While a definitive reduction in destabilizing fighters and equipment has been noted on Iraq’s western border, the Iranian border shows mixed signals. The number of attacks using lethal explosively formed penetrator (EFP) roadside bombs sourced to Iran has fallen by half. There were 52 and 53 EFP incidents in September and October, respectively, down from 99 and 78 in July and August. But US officials are hesitant to label it a definitive trend or source it to actions by Iran.

“Just how much has Iran had a hand in the drop? Our position is, we’re not sure yet. We’re seeing some decreases that could indicate positive movement, but the jury is still out,” said Bacon.

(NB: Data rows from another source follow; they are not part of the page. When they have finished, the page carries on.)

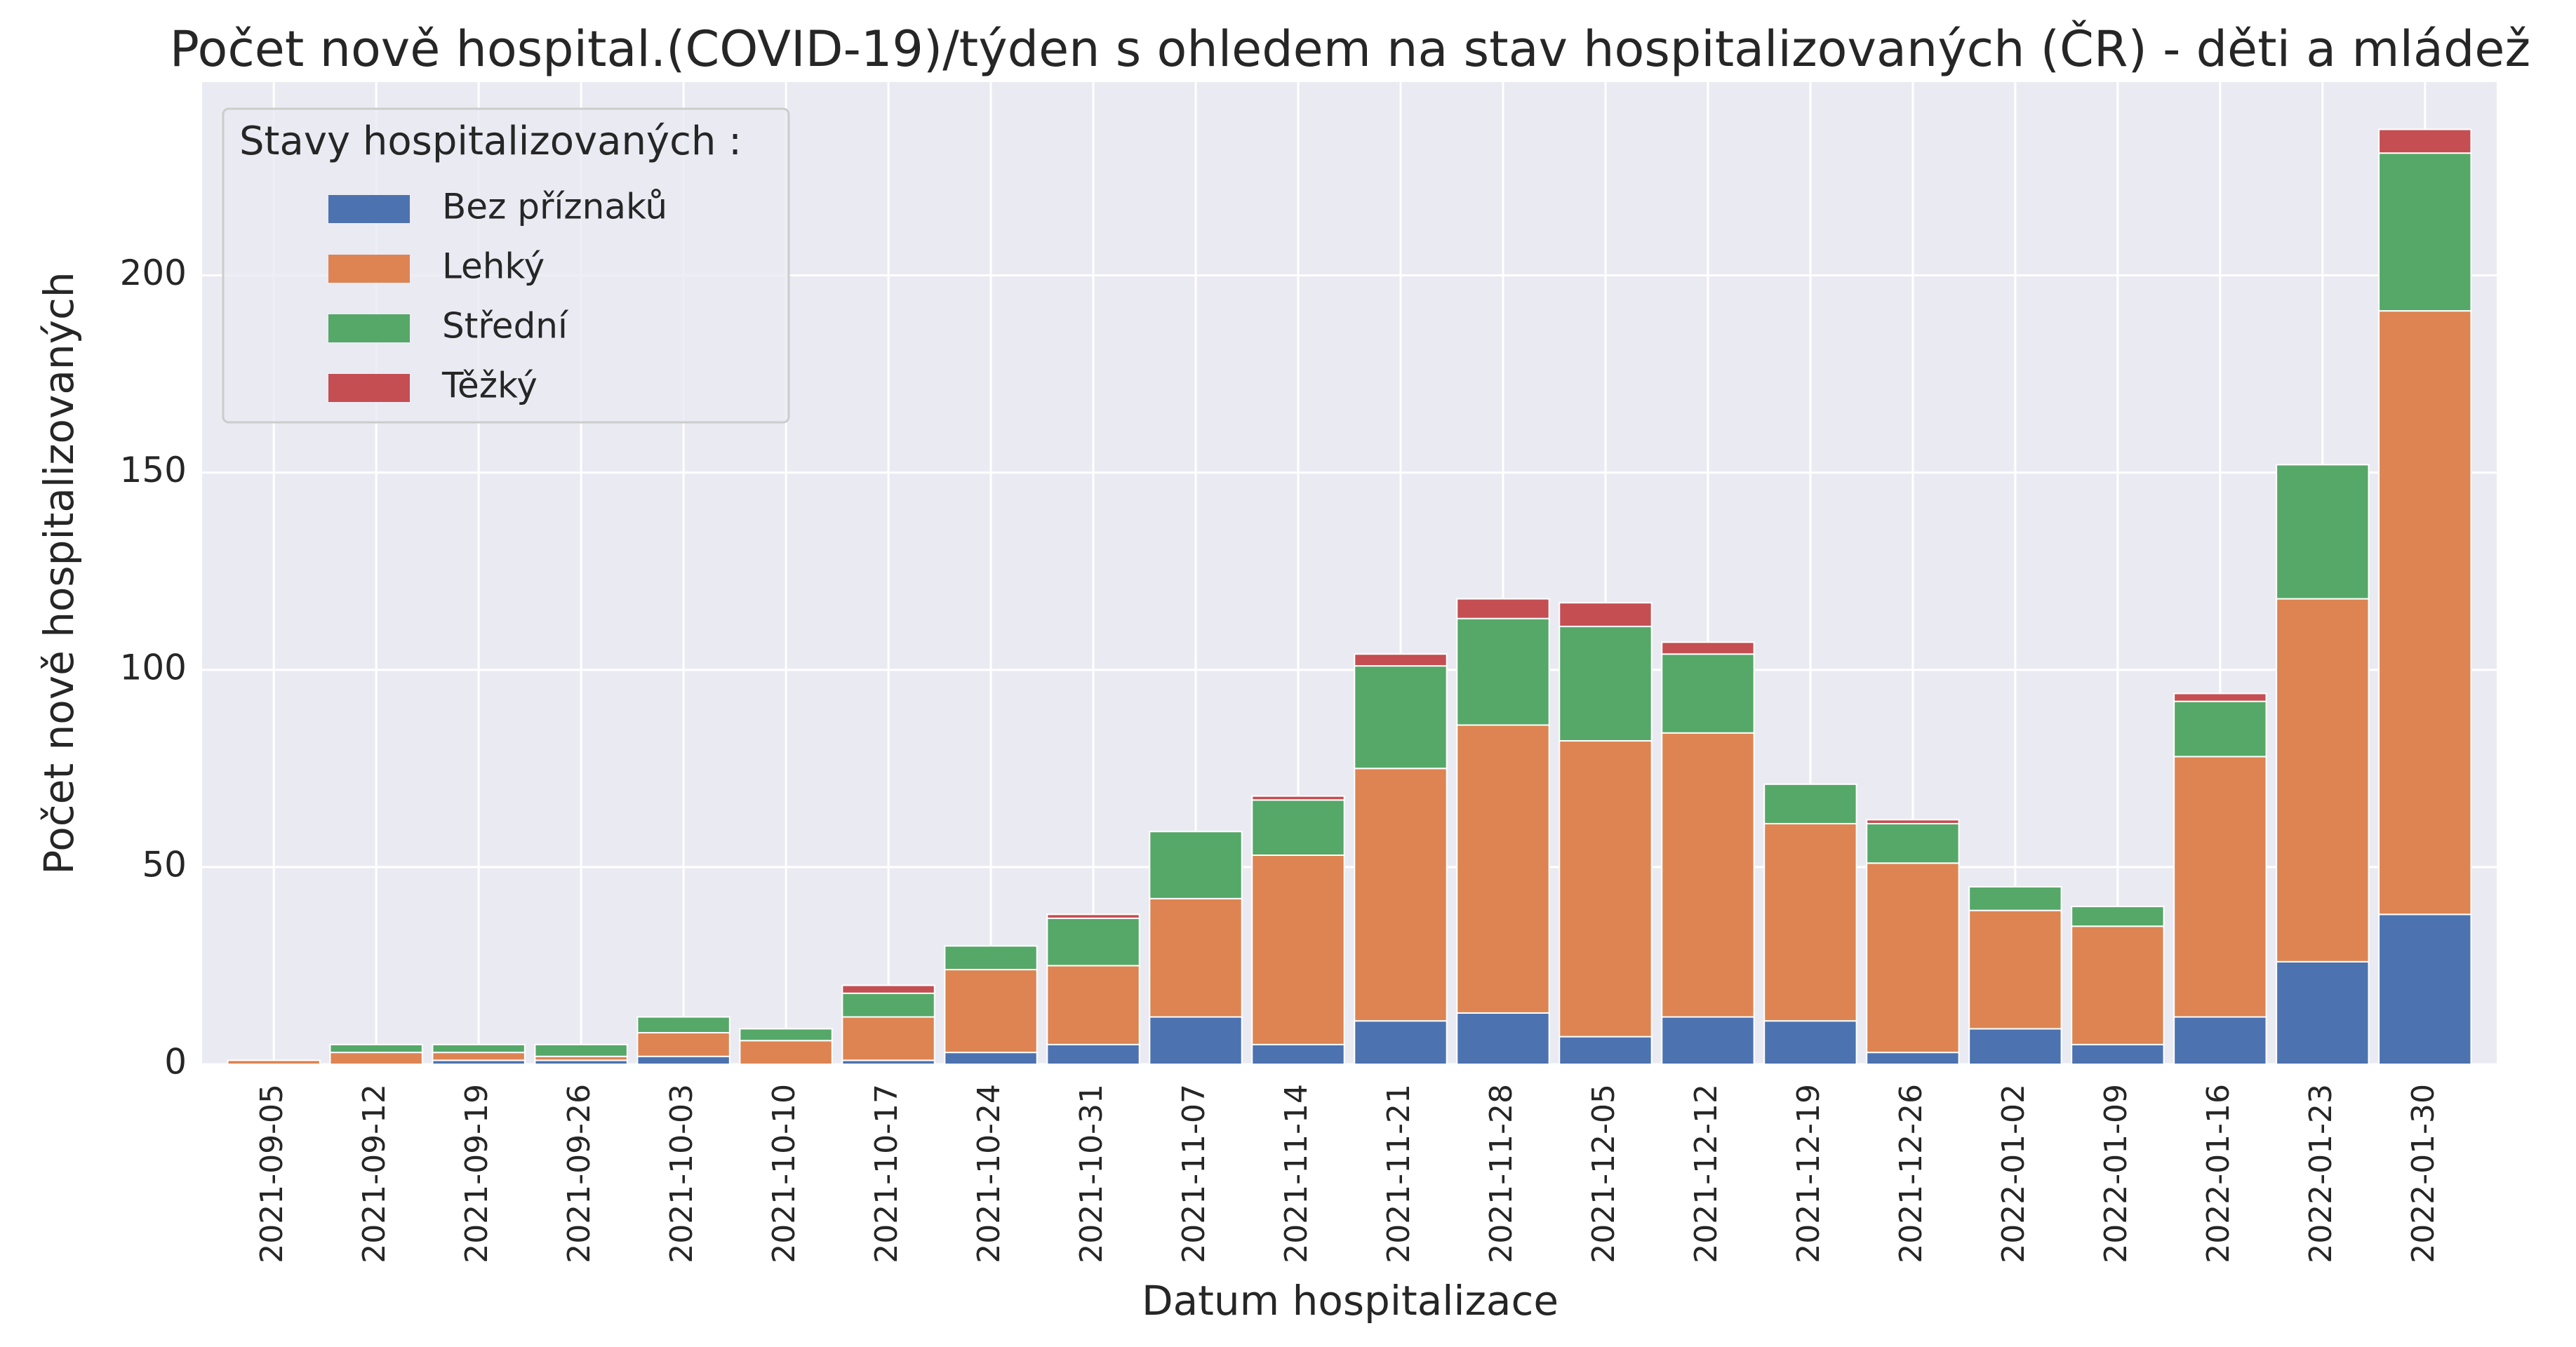 This screenshot has height=1347, width=2576. What do you see at coordinates (2321, 1174) in the screenshot?
I see `x-tick-label: 2022-01-23` at bounding box center [2321, 1174].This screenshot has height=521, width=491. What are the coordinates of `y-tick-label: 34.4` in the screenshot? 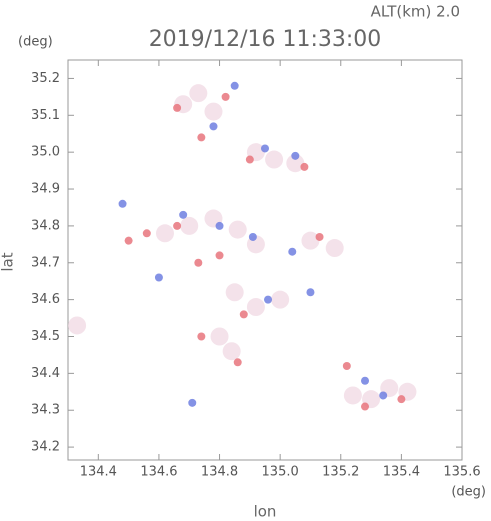 It's located at (46, 374).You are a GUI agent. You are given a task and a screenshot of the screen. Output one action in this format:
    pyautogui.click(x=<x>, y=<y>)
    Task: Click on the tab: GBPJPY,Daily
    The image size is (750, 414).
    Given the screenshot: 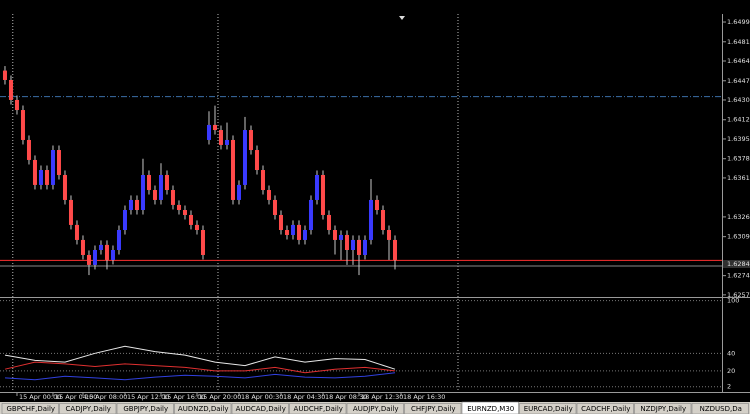 What is the action you would take?
    pyautogui.click(x=145, y=408)
    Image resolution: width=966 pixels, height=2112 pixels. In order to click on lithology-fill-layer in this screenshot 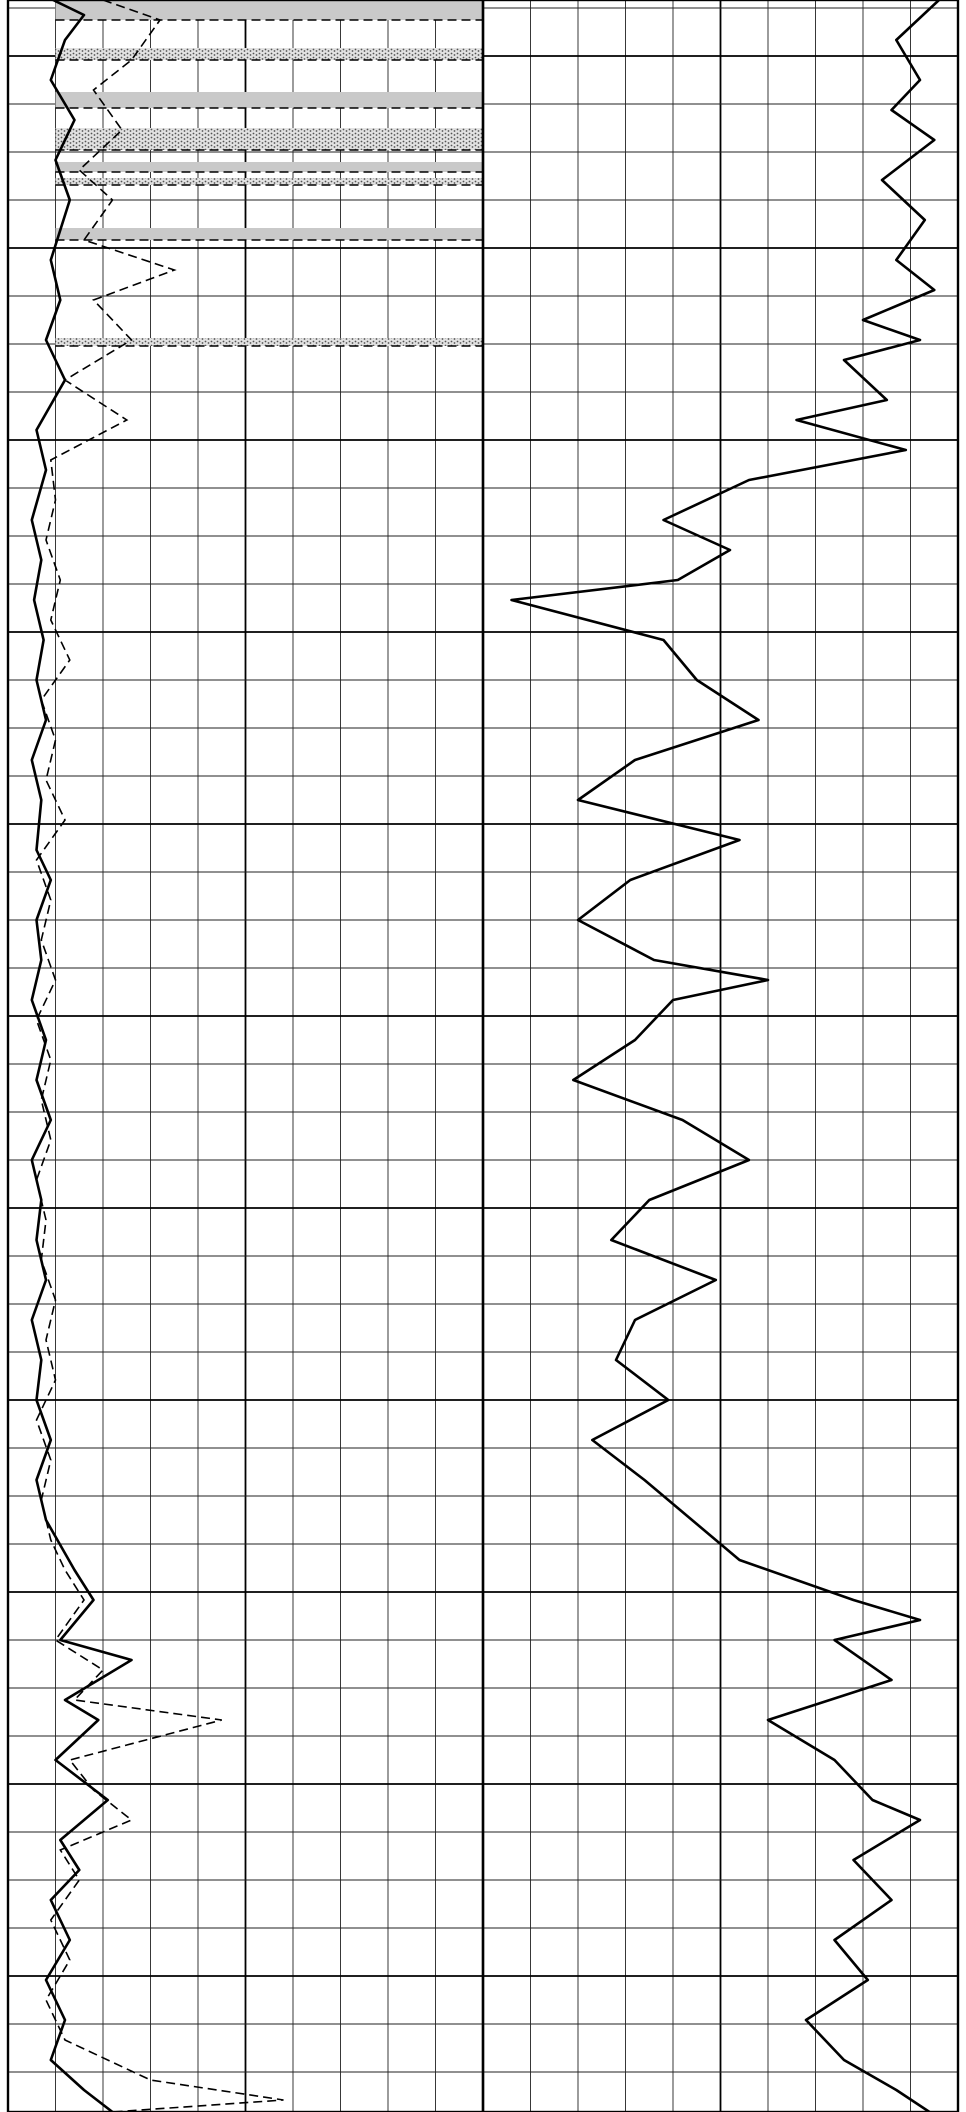, I will do `click(269, 174)`.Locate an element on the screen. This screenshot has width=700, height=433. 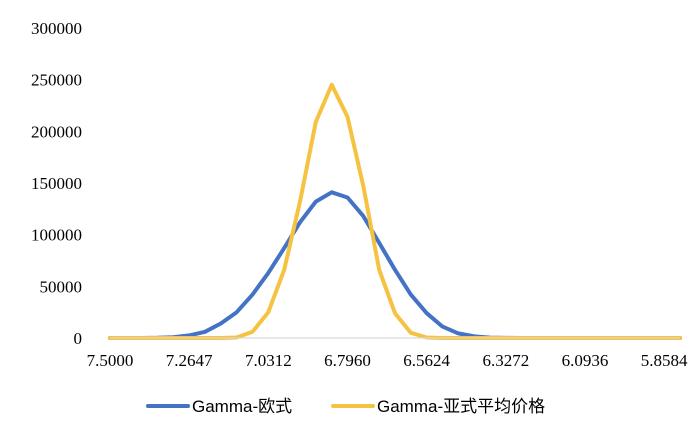
y-tick-label: 300000 is located at coordinates (56, 28).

Though no US officials would speculate about possible motivations or definitive trends regarding Iran’s incitement of violence in Iraq, any slackening supply of explosives and militants on Iraq’s eastern border raises the possibility of diplomatic exchanges between America and Iran, especially given the impending release of Iranian Revolutionary Guards Qods Force agents by the US military.

Caveated success

Officials are cautiously optimistic about the trends of the last two months, but they are quick to caveat the improvement in security. The long-term danger of an al Qaeda resurgence remains a possibility, as al Qaeda in Iraq remains a significant franchise of the broader terrorist network safely based in Pakistan, which it’s believed will attempt to resupply and redouble its efforts to destabilize Iraq. Officials stress that continued momentum is required to solidify gains, specifically maintained targeting of extremist groups, successful border interdiction, the official employment of a portion of CLCs in the Iraqi Security Forces and, most importantly, a mid-term commitment to American brokerage of reconciliation between the national government and tribal and former insurgent groups.